For the data below, say how many lines contain "This". Only the number should be given.

START Exercise data

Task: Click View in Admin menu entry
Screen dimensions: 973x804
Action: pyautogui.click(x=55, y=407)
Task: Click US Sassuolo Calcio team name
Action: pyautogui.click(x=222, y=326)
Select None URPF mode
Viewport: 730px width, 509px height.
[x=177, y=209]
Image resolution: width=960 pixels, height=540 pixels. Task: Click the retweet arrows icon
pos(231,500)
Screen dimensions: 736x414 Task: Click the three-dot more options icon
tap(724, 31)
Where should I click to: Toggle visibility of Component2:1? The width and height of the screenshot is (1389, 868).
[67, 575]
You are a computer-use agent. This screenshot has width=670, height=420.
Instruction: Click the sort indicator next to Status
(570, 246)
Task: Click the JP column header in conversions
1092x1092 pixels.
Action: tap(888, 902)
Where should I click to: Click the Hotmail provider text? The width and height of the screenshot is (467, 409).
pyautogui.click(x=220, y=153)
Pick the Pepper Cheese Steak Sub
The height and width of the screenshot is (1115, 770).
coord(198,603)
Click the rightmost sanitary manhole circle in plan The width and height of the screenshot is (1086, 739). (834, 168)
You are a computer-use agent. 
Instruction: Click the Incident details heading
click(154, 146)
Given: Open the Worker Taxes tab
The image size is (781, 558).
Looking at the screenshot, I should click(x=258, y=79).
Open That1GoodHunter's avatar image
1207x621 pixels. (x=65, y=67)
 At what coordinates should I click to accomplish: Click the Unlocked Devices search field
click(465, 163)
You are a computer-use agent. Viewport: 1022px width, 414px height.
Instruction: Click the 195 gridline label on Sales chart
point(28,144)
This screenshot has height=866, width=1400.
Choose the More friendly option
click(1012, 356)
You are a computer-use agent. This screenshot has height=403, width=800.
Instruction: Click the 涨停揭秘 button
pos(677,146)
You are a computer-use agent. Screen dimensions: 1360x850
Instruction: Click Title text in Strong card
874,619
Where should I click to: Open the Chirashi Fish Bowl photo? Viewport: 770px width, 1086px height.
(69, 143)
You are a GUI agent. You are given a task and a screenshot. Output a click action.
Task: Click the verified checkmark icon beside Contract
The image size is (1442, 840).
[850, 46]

END Exercise data

## Response below
3